Reporter: Intan Nirmala Sari, Yoliawan H | Editor: Wahyu T.Rahmawati
KONTAN.CO.ID - JAKARTA. Pasar saham domestik hampir kehabisan katalis pada Juli ini. Harapan kini hanya tertuju pada rilis laporan keuangan emiten. Padahal, sentimen negatif dari eksternal masih akan membayangi; termasuk perang dagang dan ekspektasi kenaikan suku bunga Amerika Serikat.
Seperti diketahui, bulan ini, sentimen yang ditunggu-tunggu adalah keputusan suku bunga Bank Indonesia. Namun, pekan lalu, bank sentral memutuskan menahan suku bunga di 5,25%.
Analis Binaartha Parama Sekuritas M. Nafan Aji menilai, pasar akan mengantisipasi kenaikan suku bunga Federal Reserves.

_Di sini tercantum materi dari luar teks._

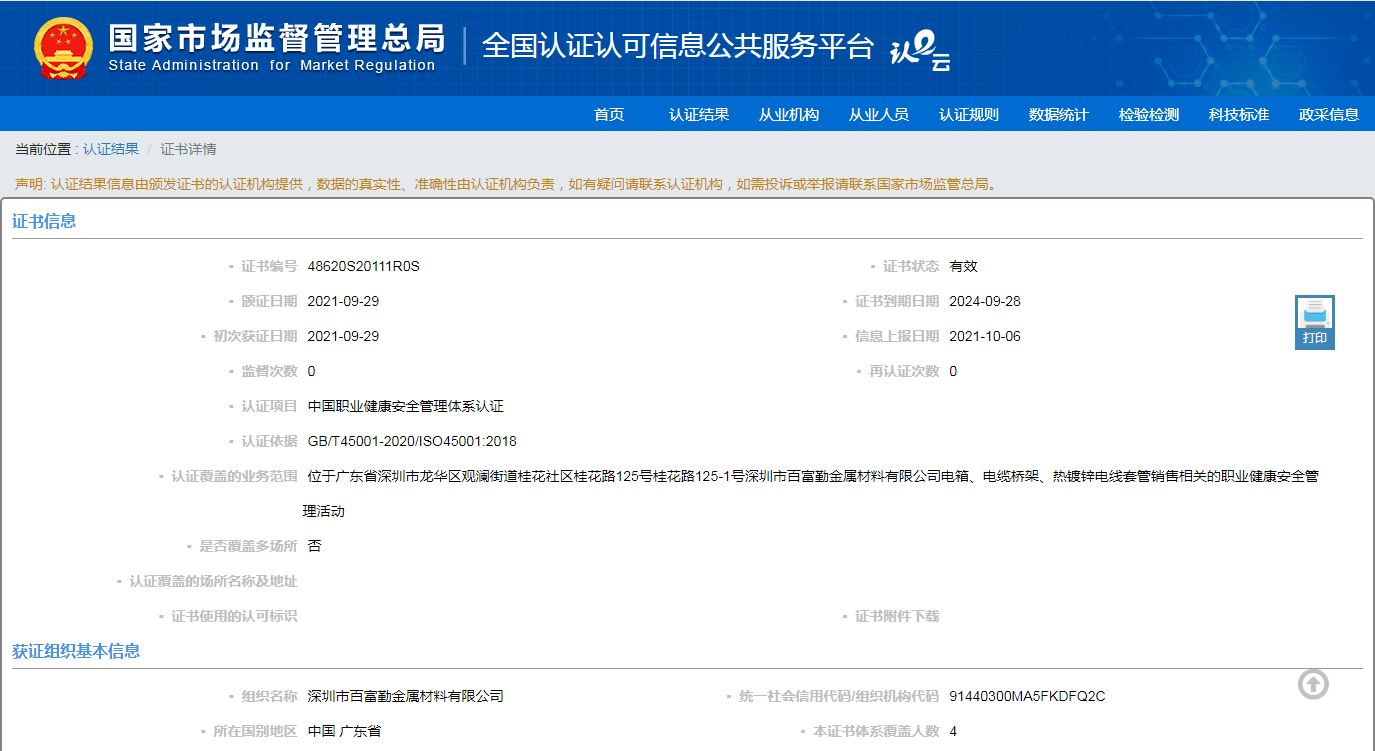Click the 证书附件下载 label
Viewport: 1375px width, 751px height.
tap(897, 616)
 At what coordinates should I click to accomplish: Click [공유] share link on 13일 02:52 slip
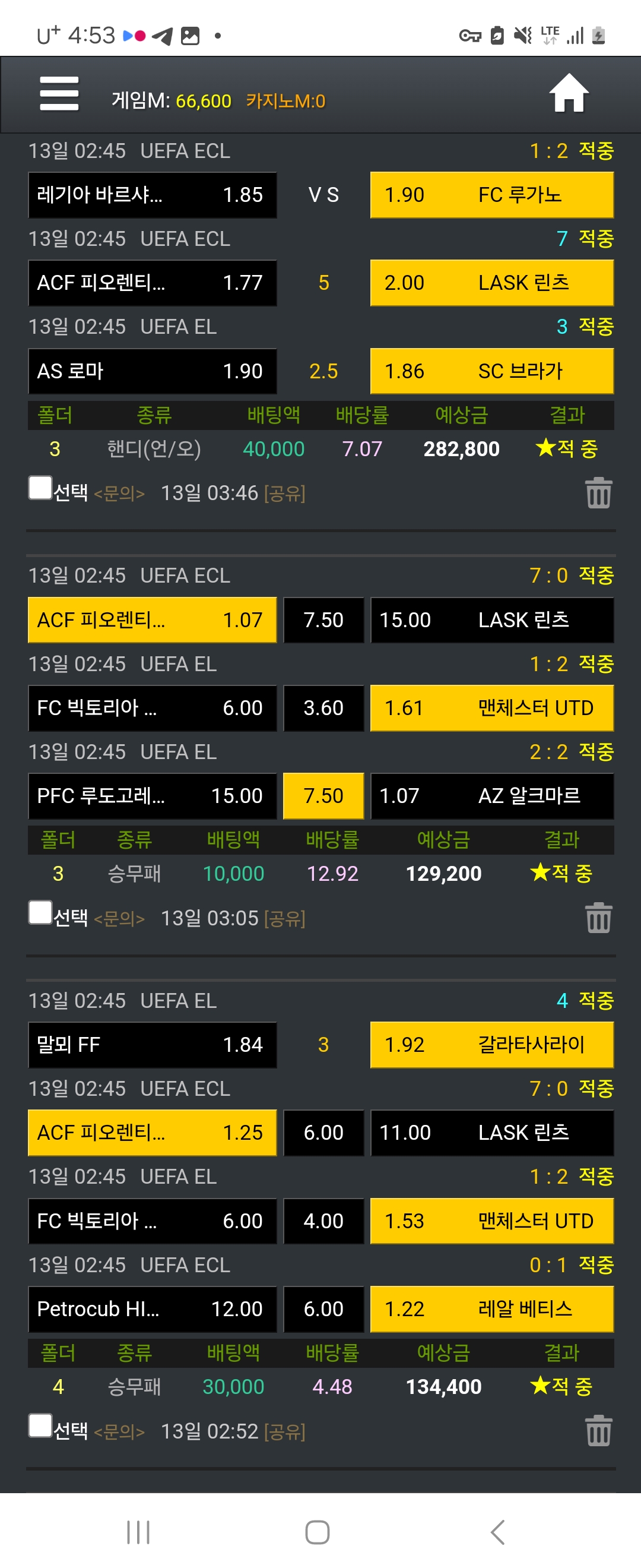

Rencana kenaikan suku bunga dua kali lagi pada tahun ini sudah berada di jalurnya sehingga imbasnya cenderung negatif.
Selain itu, pasar akan menunggu hasil pertemuan para menteri keuangan G20 pada 21–22 Juli. "G20 kemungkinan mengangkat isu kebijakan proteksionisme perdagangan, sekaligus mencari solusi," katanya, Kamis (19/7).
Kondisi minim sokongan domestik menyebabkan risiko Indeks Harga Saham Gabungan (IHSG) tertekan bakal lebih besar. Itu sebabnya, investor harus selektif memilih saham.
Meski pasar rentan tekanan, kata Nafan, sejumlah sektor masih berprospek hingga akhir bulan ini. Antara lain sektor konsumer, keuangan, manufaktur, aneka industri dan properti.
Catatan Bloomberg, sepanjang bulan ini hingga 20 Juli, sektor konsumer naik 0,35%, keuangan naik 1,82%. Indeks sektor properti naik paling tinggi yaitu 3,08%. "Paling prospektif consumer goods. Karena survei indeks konsumen sejak April hingga sekarang menguat siginifikan," kata Nafan, Kamis (19/7).
Saham perbankan juga masih berprospek cerah. Rasio kredit bermasalah juga masih terkendali. Sementara, properti berpeluang bagus karena dampak lanjutan dari kebijakan pelonggaran loan to value (LTV).
Efek ke komoditas
Analis Senior Paramitra Alfa Sekuritas William Siregar menilai, kurs rupiah akan mendapat banyak tekanan eksternal, terutama karena perang dagang dan pergerakan harga komoditas.
Meski begitu, ia melihat tambang batubara masih cukup tangguh. Saat rupiah menyentuh Rp 14.500 per dolar AS, sektor batubara paling diuntungkan. "Bisnis yang punya basis ekspor besar sangat diuntungkan," paparnya.
Edwin Sebayang, Head of Research MNC Sekuritas bilang, perang dagang mungkin memicu banjir barang China di Indonesia. Namun, ini tidak berpengaruh besar untuk sektor industri. Justru lebih rawan terimbas ke sektor komoditas. "Ada potensi ancaman ekspor komoditas ditutup, paparnya.
Meski begitu, Edwin melihat, komoditas batubara masih cukup kuat. Ia merekomendasikan saham ITMG, INDY dan ADRO.
William menyarankan INDY dengan target harga Rp 4.200 dan MBSS dengan target Rp 800.
Kata Nafan, saat IHSG terkorektif, investor bisa memanfaatkannya untuk netting. Misalnya saham perbankan yang posisinya sudah bottom. Rekomendasinya, saham BMRI, BBRI, dan BBNI. Sektor properti yang menarik CTRA, ASRI, dan BSDE. Saham konsumer disarankan INDF, GGRM, HMSP, dan UNTR.